Denis Villeneuve met le feu aux poudres
Le réalisateur québécois adapte la pièce de Wajdi Mouawad, Incendies, au cinéma. Pour le meilleur. On en oublierait presque le texte d’origine.
« Jeanne, Simon, où commence votre histoire ? ». C’est ce qu’écrit à ses enfants Nawal, une libanaise expatriée au Canada, et qui a passé sa vie à cacher ce qu’elle a vécu à sa progéniture. C’est un peu aussi l’histoire de la pièce d’origine, et du film de Denis Villeneuve, cette interrogation.

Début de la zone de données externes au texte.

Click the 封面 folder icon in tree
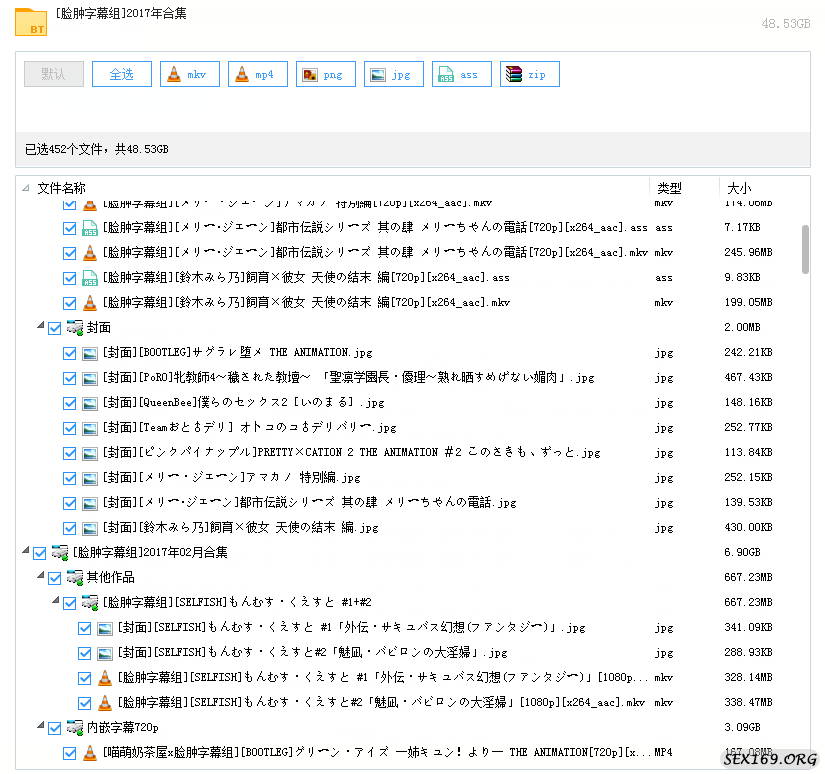825x774 pixels. tap(75, 328)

A la mort de Nawal, les jumeaux Jeanne et Simon se retrouvent en effet en possession de deux lettres. L’une à remettre au père, qu’ils ne connaissent pas et qu’ils croyaient mort. L’autre à remettre au frère, dont ils ne soupçonnaient pas l’existence. Commence alors une quête initiatique qui passe par la découverte du passé de la mère pour réussir à remonter à ces deux êtres dont ils ignorent tout.
Le but de cette remontée vers leurs origines : mettre un terme à la colère et au silence qui rongent leur famille. Comme toujours chez Mouawad, petite et grande histoire sont toujours mêlées. Eclaircir la première, c’est aussi réaliser une mise en abyme de l’histoire houleuse de leur pays d’origine, le Liban.
Au théâtre, c’est l’opus de la Trilogie (Littoral – Incendies – Forêts) le plus clairement historique, peut-être le plus complexe sur ce point, mais aussi dramaturgiquement parlant, le moins réussi. La faute à quelques longueurs, quelques dialogues moins enlevés, une certaine lourdeur qui n’est pas que celle du poids de la situation. Le cinéma de Villeneuve – dont l’un des précédents films, Polytechnique, revient sur le massacre opéré à l’école de Montréal le 6 décembre 1989, et que Mouawad évoque, d’ailleurs, dans sa pièce Forêts – donne toute son ampleur à ce texte.
Si au départ le cinéaste reprend presque mot pour mot le texte du dramaturge, il s’en éloigne très vite et se l’approprie complètement. Pour quelqu’un qui n’a pas lu le texte, difficile de croire à la mise en scène au théâtre de cette histoire. Et pour qui l’a lue, c’est au contraire une évidence. Il y avait déjà tout dans la pièce. Et notamment la multiplicité de lieux et d’époques, avec lesquels Mouawad aime jouer.
On notera également dans l’adaptation la puissance de l’interprétation des deux femmes du film. Et plus particulièrement celle de Nawal, jouée par Lubna Azabal, et qui parvient à ne jamais tomber dans le pathétisme facile et l’attitude d’héroïne tragique. Cela, même si la tentation est grande, si l’on se réfère à la succession de drames que le personnage va connaître. Et c’est là qu’on perçoit aussi la qualité de l’adaptation de Villeneuve. Car la frontière chez Mouawad entre le lyrisme qui pourrait être dégoulinant et la beauté tragique, l’émotion véritable, est souvent fine mais jamais dépassée. C’est la même chose dans sa version cinématographique : le fond sonore (du Radiohead parfois presque assourdissant), les plans lents, souvent le silence, donnent de l’intensité et pas du larmoyant au propos.
Des regrets ? Il y en a forcément. Le choix de certaines ellipses par exemple rendent la narration moins fluide que dans la pièce. Alors qu’elles sont censées simplifier au contraire la compréhension. L’une d’entre elles, liée au fils, nuit même à la fin à la logique et à la force du film. Il n’y a pas d’incohérences dans la pièce de Mouawad (affirmation loin de toute idolâtrie, c’est promis). Il y en a dans le film de Denis Villeneuve. Par exemple, le réalisateur rend le notaire qui accompagne les enfants complice du secret de Nawal. Difficile de comprendre cette décision, qui n’apporte rien au déroulement de l’histoire. On pourrait la justifier en se disant que le personnage ne dévoile pas ce qu’il sait car c’est aux enfants de réaliser eux-mêmes leur voyage initiatique s’ils veulent comprendre et grandir. Mais avait-on réellement besoin de ce coup de stabilo sur une symbolique qui est tout de même assez claire ? Pas sûr…
Littoral avait déjà été adapté, par son auteur himself. J’aimerais savoir si avec succès, mais n’ai pas encore eu l’occasion de le voir. Incendies en a suivi le chemin. On attend désormais de pouvoir voir sur les écrans Forêts. Il y aurait là aussi matière à s’amuser en brassant drames familiaux et historiques. En attendant, il n’y a plus qu’à chercher les salles où aller voir le deuxième opus, à partir du 12 janvier.